Some of these people whom I would like to talk about this evening are Canberra’s Rotuman community. Rotuma is a tiny island located about 650 kilometres north of Suva, the capital city of Fiji. Only 2,000 Rotumans live on this island. Although their island home has been a part of Fiji since 1881, the Rotumans have their own language and culture and a distinct history. Despite being comparatively few in number, their drive for excellence and goodness and their love of life and learning have made them a very recognisable minority group in that island nation.

An estimated 1,000 Rotumans live in Australia, only a fraction of whom live here in our beautiful city. But, as is the case in Fiji, their impact can certainly be felt despite their small numbers. Two weeks ago it was a great honour to attend the first ever Rotuma Island night, hosted by the Rotuma Association ACT, an event that attracted 250 Canberrans of all backgrounds to a showcase of Rotuman culture and passion.

I was deeply touched by many things that transpired on this evening. I would like to share one of them with the other members of this Assembly. After all the guests were seated, the master of ceremonies offered a welcome speech on his knees. This was intended as a sign of true humility and a gesture of affection and gratitude to all who were in attendance. This man, who works as an emergency doctor at one of Canberra’s hospitals, was born and raised here in Canberra but is fluent in the Rotuman language and well steeped in his culture through an education that was enabled both by traditional oral transmission of culture and language and years of dedicated study. He is a model of how people can appreciate their cultural inheritance whilst integrating it into a well-rounded modern Australian and global citizenship.

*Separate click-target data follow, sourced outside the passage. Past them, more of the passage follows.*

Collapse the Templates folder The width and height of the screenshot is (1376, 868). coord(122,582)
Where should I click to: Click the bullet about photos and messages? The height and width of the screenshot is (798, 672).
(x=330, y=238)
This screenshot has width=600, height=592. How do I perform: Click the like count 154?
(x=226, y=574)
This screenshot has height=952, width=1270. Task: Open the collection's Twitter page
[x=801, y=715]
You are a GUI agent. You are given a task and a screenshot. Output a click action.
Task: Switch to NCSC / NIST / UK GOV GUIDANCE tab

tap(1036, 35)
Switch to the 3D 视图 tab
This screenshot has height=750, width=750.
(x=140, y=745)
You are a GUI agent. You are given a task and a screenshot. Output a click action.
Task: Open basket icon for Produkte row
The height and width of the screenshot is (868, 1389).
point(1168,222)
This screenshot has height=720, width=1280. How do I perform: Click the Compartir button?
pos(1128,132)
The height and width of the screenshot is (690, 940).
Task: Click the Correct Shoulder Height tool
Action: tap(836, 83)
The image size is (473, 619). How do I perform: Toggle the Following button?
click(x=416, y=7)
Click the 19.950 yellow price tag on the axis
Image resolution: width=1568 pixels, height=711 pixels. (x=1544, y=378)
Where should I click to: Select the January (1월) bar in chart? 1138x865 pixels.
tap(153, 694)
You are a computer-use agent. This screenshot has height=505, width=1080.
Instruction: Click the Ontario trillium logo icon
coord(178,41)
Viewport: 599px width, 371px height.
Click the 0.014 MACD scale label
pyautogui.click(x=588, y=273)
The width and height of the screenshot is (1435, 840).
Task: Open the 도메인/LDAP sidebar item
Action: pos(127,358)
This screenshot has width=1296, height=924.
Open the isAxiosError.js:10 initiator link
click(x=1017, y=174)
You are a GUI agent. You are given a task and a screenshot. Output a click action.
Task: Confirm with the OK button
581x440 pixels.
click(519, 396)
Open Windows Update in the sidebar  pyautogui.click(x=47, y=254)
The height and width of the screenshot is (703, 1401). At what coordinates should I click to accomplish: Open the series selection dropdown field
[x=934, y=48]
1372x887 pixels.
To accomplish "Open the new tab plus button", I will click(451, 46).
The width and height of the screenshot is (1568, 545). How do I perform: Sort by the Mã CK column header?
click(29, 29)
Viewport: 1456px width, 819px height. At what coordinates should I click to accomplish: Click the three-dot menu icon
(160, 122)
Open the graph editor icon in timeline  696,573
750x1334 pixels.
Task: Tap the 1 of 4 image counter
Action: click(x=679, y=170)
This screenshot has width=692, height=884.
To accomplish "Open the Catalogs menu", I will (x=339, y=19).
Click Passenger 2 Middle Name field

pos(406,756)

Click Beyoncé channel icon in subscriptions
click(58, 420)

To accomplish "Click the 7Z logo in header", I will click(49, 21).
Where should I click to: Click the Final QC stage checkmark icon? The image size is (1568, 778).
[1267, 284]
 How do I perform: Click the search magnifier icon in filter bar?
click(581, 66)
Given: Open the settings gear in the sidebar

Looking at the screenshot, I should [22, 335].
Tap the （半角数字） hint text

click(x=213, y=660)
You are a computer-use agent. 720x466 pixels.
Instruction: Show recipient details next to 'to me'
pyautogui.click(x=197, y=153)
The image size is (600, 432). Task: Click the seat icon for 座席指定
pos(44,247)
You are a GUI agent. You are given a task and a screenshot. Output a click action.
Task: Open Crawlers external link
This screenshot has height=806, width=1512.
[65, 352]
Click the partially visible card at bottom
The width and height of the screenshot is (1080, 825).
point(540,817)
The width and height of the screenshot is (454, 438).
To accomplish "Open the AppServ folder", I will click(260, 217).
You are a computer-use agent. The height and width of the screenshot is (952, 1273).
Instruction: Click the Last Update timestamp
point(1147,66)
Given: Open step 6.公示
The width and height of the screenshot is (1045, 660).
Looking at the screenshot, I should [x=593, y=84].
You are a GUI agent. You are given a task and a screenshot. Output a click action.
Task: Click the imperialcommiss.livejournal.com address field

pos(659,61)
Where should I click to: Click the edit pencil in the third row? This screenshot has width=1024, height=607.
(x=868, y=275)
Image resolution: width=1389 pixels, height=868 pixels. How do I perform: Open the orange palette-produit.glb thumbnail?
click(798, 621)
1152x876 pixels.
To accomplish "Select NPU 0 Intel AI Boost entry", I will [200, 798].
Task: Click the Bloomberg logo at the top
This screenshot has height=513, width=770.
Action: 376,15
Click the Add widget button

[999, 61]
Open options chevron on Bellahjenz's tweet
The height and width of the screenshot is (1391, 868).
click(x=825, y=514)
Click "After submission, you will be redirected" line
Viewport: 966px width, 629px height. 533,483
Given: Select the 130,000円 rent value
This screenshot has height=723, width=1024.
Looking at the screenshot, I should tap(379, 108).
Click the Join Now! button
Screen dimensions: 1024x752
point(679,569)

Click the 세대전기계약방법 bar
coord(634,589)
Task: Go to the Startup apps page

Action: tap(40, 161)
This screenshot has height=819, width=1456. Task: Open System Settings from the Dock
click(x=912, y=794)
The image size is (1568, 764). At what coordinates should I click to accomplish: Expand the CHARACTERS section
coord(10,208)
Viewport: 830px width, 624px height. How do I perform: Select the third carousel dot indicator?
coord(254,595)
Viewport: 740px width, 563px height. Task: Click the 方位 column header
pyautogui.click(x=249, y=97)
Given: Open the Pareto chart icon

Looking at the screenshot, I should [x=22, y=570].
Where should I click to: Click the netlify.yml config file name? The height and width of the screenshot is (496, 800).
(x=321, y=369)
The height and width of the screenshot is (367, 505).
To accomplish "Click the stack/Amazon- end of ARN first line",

As I mentioned earlier, there are only 1,000 Rotumans in Australia, so it would be easy for them to think they have little or nothing to offer. But that is not the kind of people they are. One of the objectives of the Rotuma Association ACT is to stimulate amongst the people of Australia an informed interest in Rotuma and its people, and to stimulate amongst the people of Rotuma an informed interest in Australia and its people. I can assure you that they certainly pulled this off at their Rotuman night on 11 November.